**Task details:** Return the following entries exactly, word for word.

**Data for the task:**
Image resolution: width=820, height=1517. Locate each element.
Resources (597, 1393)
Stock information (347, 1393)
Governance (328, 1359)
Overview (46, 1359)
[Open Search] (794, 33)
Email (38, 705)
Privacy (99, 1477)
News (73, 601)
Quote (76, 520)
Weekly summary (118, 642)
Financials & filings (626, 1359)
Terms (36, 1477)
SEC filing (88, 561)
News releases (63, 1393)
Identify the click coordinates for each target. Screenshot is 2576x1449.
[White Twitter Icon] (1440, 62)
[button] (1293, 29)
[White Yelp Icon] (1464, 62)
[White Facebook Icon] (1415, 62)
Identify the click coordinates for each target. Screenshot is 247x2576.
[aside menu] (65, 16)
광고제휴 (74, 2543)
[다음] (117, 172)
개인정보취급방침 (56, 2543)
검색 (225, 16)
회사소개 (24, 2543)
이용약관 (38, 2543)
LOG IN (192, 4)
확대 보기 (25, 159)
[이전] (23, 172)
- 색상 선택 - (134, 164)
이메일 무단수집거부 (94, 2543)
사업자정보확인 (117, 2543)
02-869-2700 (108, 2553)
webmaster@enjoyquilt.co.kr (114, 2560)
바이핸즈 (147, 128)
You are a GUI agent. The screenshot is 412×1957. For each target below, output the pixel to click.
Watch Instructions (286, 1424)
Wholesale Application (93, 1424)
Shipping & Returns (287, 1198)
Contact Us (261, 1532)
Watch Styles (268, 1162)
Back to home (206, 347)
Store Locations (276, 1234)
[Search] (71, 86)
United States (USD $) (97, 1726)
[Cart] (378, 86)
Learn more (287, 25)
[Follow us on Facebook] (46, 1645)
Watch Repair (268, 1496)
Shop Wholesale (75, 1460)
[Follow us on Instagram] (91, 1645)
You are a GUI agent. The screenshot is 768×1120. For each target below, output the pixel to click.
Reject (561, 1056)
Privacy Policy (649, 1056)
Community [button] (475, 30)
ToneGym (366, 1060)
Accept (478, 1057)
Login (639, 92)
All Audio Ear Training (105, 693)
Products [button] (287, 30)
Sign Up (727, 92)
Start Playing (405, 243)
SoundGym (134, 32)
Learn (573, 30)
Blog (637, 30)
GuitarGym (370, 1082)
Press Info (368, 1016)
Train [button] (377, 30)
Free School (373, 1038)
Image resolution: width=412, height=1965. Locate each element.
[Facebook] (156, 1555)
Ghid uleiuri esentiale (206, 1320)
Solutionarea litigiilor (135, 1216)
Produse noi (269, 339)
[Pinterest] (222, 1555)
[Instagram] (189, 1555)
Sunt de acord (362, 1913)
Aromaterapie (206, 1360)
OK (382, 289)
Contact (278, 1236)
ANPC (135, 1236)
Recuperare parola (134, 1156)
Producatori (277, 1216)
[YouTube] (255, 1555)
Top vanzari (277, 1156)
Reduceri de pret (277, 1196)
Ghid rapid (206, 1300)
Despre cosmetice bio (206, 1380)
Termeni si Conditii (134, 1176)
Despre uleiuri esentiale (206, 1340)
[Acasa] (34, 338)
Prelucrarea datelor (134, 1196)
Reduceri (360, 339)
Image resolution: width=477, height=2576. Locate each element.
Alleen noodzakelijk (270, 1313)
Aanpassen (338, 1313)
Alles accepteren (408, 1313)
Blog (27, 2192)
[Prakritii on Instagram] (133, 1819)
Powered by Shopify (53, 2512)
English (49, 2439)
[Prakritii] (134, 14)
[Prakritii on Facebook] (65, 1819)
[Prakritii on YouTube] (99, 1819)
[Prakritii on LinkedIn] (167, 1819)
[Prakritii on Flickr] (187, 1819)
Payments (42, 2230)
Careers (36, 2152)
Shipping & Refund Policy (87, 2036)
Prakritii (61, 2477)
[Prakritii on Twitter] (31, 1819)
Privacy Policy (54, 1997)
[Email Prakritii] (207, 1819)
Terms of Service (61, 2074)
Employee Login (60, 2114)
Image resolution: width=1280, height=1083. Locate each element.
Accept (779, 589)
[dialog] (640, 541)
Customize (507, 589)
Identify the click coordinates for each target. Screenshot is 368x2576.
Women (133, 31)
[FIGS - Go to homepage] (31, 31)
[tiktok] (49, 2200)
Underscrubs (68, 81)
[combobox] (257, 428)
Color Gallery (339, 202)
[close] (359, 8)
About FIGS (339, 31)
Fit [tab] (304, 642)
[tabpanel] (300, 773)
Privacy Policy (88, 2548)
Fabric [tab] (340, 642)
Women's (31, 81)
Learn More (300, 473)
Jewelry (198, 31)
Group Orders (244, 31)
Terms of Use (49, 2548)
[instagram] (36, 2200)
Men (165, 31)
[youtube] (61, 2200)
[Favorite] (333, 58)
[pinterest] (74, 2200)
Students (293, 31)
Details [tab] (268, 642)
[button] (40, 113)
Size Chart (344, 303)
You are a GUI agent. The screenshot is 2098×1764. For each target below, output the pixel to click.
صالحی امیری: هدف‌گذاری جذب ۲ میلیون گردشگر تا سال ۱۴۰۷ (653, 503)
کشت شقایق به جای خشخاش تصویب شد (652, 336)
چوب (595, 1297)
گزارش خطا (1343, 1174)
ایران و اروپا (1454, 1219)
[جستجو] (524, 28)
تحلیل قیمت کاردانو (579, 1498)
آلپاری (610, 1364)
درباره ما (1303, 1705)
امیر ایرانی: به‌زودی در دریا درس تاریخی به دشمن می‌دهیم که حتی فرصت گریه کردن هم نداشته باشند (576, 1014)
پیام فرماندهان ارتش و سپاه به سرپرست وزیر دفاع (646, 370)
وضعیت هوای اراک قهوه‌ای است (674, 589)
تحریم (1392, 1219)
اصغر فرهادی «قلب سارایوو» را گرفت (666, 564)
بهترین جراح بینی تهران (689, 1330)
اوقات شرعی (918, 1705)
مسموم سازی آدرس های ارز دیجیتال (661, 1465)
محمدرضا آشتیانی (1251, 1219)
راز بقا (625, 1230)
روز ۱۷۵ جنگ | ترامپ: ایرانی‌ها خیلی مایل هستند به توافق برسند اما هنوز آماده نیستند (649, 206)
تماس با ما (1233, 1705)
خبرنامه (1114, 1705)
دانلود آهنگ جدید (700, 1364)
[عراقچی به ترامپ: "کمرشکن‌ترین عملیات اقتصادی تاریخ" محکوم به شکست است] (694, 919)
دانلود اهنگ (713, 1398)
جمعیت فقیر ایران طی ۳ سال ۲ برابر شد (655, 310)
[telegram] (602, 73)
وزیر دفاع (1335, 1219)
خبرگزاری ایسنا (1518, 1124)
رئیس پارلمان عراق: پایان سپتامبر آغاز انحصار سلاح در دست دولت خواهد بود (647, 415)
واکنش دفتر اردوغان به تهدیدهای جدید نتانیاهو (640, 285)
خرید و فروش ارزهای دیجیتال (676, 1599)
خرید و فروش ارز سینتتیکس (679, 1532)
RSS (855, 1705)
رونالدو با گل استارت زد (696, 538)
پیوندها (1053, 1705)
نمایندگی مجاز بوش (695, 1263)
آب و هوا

**Answer to this exercise:**
Image resolution: width=820, height=1517. Locate each element.
Resources (597, 1393)
Stock information (347, 1393)
Governance (328, 1359)
Overview (46, 1359)
[Open Search] (794, 33)
Email (38, 705)
Privacy (99, 1477)
News (73, 601)
Quote (76, 520)
Weekly summary (118, 642)
Financials & filings (626, 1359)
Terms (36, 1477)
SEC filing (88, 561)
News releases (63, 1393)
Identify the click coordinates for each target. Screenshot is 2576x1449.
[White Twitter Icon] (1440, 62)
[button] (1293, 29)
[White Yelp Icon] (1464, 62)
[White Facebook Icon] (1415, 62)
Identify the click coordinates for each target. Screenshot is 247x2576.
[aside menu] (65, 16)
광고제휴 (74, 2543)
[다음] (117, 172)
개인정보취급방침 (56, 2543)
검색 (225, 16)
회사소개 (24, 2543)
이용약관 (38, 2543)
LOG IN (192, 4)
확대 보기 (25, 159)
[이전] (23, 172)
- 색상 선택 - (134, 164)
이메일 무단수집거부 (94, 2543)
사업자정보확인 (117, 2543)
02-869-2700 (108, 2553)
webmaster@enjoyquilt.co.kr (114, 2560)
바이핸즈 (147, 128)
You are a GUI agent. The screenshot is 412×1957. For each target below, output the pixel to click.
Watch Instructions (286, 1424)
Wholesale Application (93, 1424)
Shipping & Returns (287, 1198)
Contact Us (261, 1532)
Watch Styles (268, 1162)
Back to home (206, 347)
Store Locations (276, 1234)
[Search] (71, 86)
United States (USD $) (97, 1726)
[Cart] (378, 86)
Learn more (287, 25)
[Follow us on Facebook] (46, 1645)
Watch Repair (268, 1496)
Shop Wholesale (75, 1460)
[Follow us on Instagram] (91, 1645)
You are a GUI agent. The screenshot is 768×1120. For each target below, output the pixel to click.
Reject (561, 1056)
Privacy Policy (649, 1056)
Community [button] (475, 30)
ToneGym (366, 1060)
Accept (478, 1057)
Login (639, 92)
All Audio Ear Training (105, 693)
Products [button] (287, 30)
Sign Up (727, 92)
Start Playing (405, 243)
SoundGym (134, 32)
Learn (573, 30)
Blog (637, 30)
GuitarGym (370, 1082)
Press Info (368, 1016)
Train [button] (377, 30)
Free School (373, 1038)
Image resolution: width=412, height=1965. Locate each element.
[Facebook] (156, 1555)
Ghid uleiuri esentiale (206, 1320)
Solutionarea litigiilor (135, 1216)
Produse noi (269, 339)
[Pinterest] (222, 1555)
[Instagram] (189, 1555)
Sunt de acord (362, 1913)
Aromaterapie (206, 1360)
OK (382, 289)
Contact (278, 1236)
ANPC (135, 1236)
Recuperare parola (134, 1156)
Producatori (277, 1216)
[YouTube] (255, 1555)
Top vanzari (277, 1156)
Reduceri de pret (277, 1196)
Ghid rapid (206, 1300)
Despre cosmetice bio (206, 1380)
Termeni si Conditii (134, 1176)
Despre uleiuri esentiale (206, 1340)
[Acasa] (34, 338)
Prelucrarea datelor (134, 1196)
Reduceri (360, 339)
Image resolution: width=477, height=2576. Locate each element.
Alleen noodzakelijk (270, 1313)
Aanpassen (338, 1313)
Alles accepteren (408, 1313)
Blog (27, 2192)
[Prakritii on Instagram] (133, 1819)
Powered by Shopify (53, 2512)
English (49, 2439)
[Prakritii] (134, 14)
[Prakritii on Facebook] (65, 1819)
[Prakritii on YouTube] (99, 1819)
[Prakritii on LinkedIn] (167, 1819)
[Prakritii on Flickr] (187, 1819)
Payments (42, 2230)
Careers (36, 2152)
Shipping & Refund Policy (87, 2036)
Prakritii (61, 2477)
[Prakritii on Twitter] (31, 1819)
Privacy Policy (54, 1997)
[Email Prakritii] (207, 1819)
Terms of Service (61, 2074)
Employee Login (60, 2114)
Image resolution: width=1280, height=1083. Locate each element.
Accept (779, 589)
[dialog] (640, 541)
Customize (507, 589)
Identify the click coordinates for each target. Screenshot is 368x2576.
Women (133, 31)
[FIGS - Go to homepage] (31, 31)
[tiktok] (49, 2200)
Underscrubs (68, 81)
[combobox] (257, 428)
Color Gallery (339, 202)
[close] (359, 8)
About FIGS (339, 31)
Fit [tab] (304, 642)
[tabpanel] (300, 773)
Privacy Policy (88, 2548)
Fabric [tab] (340, 642)
Women's (31, 81)
Learn More (300, 473)
Jewelry (198, 31)
Group Orders (244, 31)
Terms of Use (49, 2548)
[instagram] (36, 2200)
Men (165, 31)
[youtube] (61, 2200)
[Favorite] (333, 58)
[pinterest] (74, 2200)
Students (293, 31)
Details [tab] (268, 642)
[button] (40, 113)
Size Chart (344, 303)
You are a GUI agent. The screenshot is 2098×1764. For each target below, output the pixel to click.
صالحی امیری: هدف‌گذاری جذب ۲ میلیون گردشگر تا سال ۱۴۰۷ (653, 503)
کشت شقایق به جای خشخاش تصویب شد (652, 336)
چوب (595, 1297)
گزارش خطا (1343, 1174)
ایران و اروپا (1454, 1219)
[جستجو] (524, 28)
تحلیل قیمت کاردانو (579, 1498)
آلپاری (610, 1364)
درباره ما (1303, 1705)
امیر ایرانی: به‌زودی در دریا درس تاریخی به دشمن می‌دهیم که حتی فرصت گریه کردن هم نداشته باشند (576, 1014)
پیام فرماندهان ارتش و سپاه به سرپرست وزیر دفاع (646, 370)
وضعیت هوای اراک قهوه‌ای است (674, 589)
تحریم (1392, 1219)
اصغر فرهادی «قلب سارایوو» را گرفت (666, 564)
بهترین جراح بینی تهران (689, 1330)
اوقات شرعی (918, 1705)
مسموم سازی آدرس های ارز دیجیتال (661, 1465)
محمدرضا آشتیانی (1251, 1219)
راز بقا (625, 1230)
روز ۱۷۵ جنگ | ترامپ: ایرانی‌ها خیلی مایل هستند به توافق برسند اما هنوز آماده نیستند (649, 206)
تماس با ما (1233, 1705)
خبرنامه (1114, 1705)
دانلود آهنگ جدید (700, 1364)
[عراقچی به ترامپ: "کمرشکن‌ترین عملیات اقتصادی تاریخ" محکوم به شکست است] (694, 919)
دانلود اهنگ (713, 1398)
جمعیت فقیر ایران طی ۳ سال ۲ برابر شد (655, 310)
[telegram] (602, 73)
وزیر دفاع (1335, 1219)
خبرگزاری ایسنا (1518, 1124)
رئیس پارلمان عراق: پایان سپتامبر آغاز انحصار سلاح در دست دولت خواهد بود (647, 415)
واکنش دفتر اردوغان به تهدیدهای جدید نتانیاهو (640, 285)
خرید و فروش ارزهای دیجیتال (676, 1599)
خرید و فروش ارز سینتتیکس (679, 1532)
RSS (855, 1705)
رونالدو با گل استارت زد (696, 538)
پیوندها (1053, 1705)
نمایندگی مجاز بوش (695, 1263)
آب و هوا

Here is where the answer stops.